1922年に学位を取得し、1926年には「フェルミ統計」に関する理論を発表して世界的な名声を得た。フェルミ統計は、電子の振る舞いにパウリの排他原理を導入した新しい統計力学だった。同時期にポール・ディラックも同様の結論を導き出していたため、フェルミ統計は「フェルミ=ディラック統計」とも呼ばれる。電子や陽子など、フェルミ統計に従う素粒子を総称してフェルミ粒子と呼ぶ。フェルミ統計は、金属の熱伝導や、白色矮星の安定性に関する理論的な基礎を与えるものである。
ローマ大学時代
1926年、20代半ばにしてローマ大学の理論物理学教授に就任した。ここで、ニュートリノの存在を導入したベータ崩壊の理論(フェルミのベータ崩壊の理論)を完成させた。また、自然に存在する元素に中性子を照射することによって、40種類以上の人工放射性同位元素を生成した。さらに、熱中性子を発見し、その性質を明らかにした。これらの成果によって、1938年にノーベル物理学賞を受賞した。このノーベル賞受賞の為、ストックホルムを訪れた際に、ユダヤ人の夫人と共に、アメリカに移住する。あらかじめコロンビア大学の永住権スポンサーがあったので亡命ではなかった。
マンハッタン計画
妻のラウラ・カポーネはユダヤ人であった。そのため、ベニート・ムッソリーニのファシスト政権下では迫害を受ける。1938年のノーベル賞授賞式出席のためイタリアを出国。ストックホルムで賞を受け取ったが、そのままアメリカに移住した。1939年、コロンビア大学の物理学教授となった。アメリカへの移住直後にフェルミは、オットー・ハーンがドイツで核分裂実験を成功させたと知る。
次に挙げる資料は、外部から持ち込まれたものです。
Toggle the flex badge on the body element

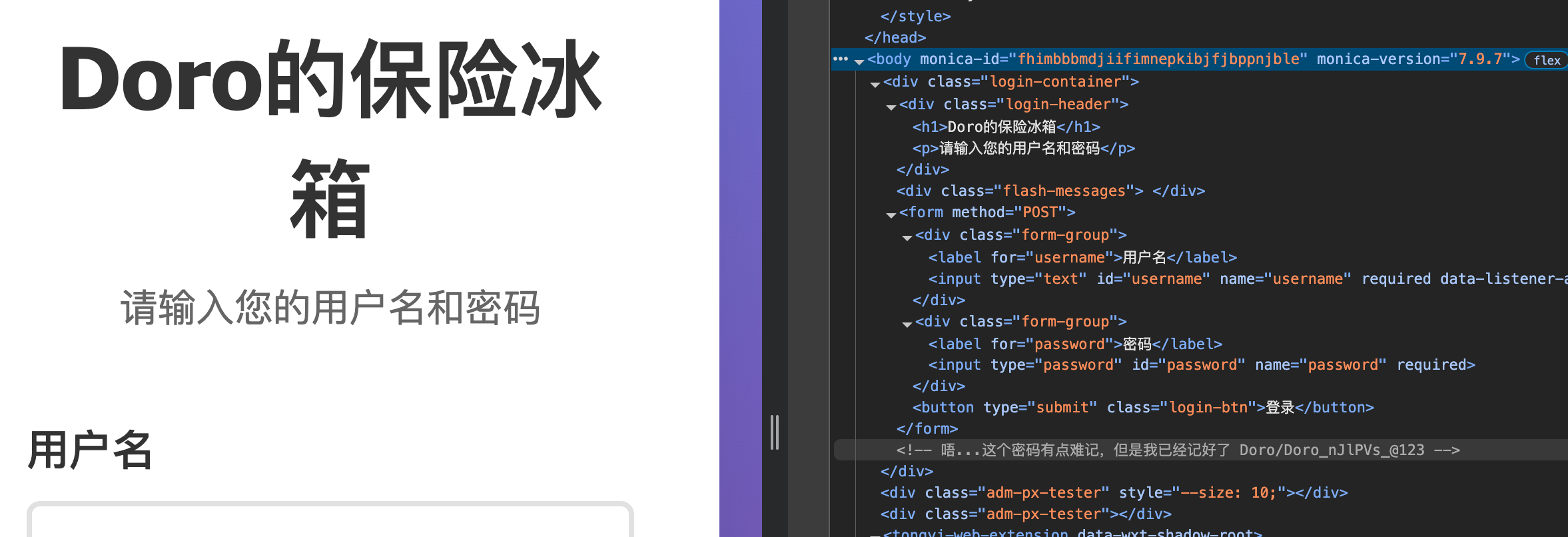coord(1546,60)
アメリカでは核分裂反応の研究に従事し、1942年、シカゴ大学で世界最初の原子炉「シカゴ・パイル1号」を完成させ、原子核分裂の連鎖反応の制御に史上初めて成功した。この原子炉は原子爆弾の材料となるプルトニウムを生産するために用いられた。アメリカ合衆国の原子爆弾開発プロジェクトであるマンハッタン計画でも中心的な役割を演じ、1944年にロスアラモス国立研究所のアドバイザーとなった。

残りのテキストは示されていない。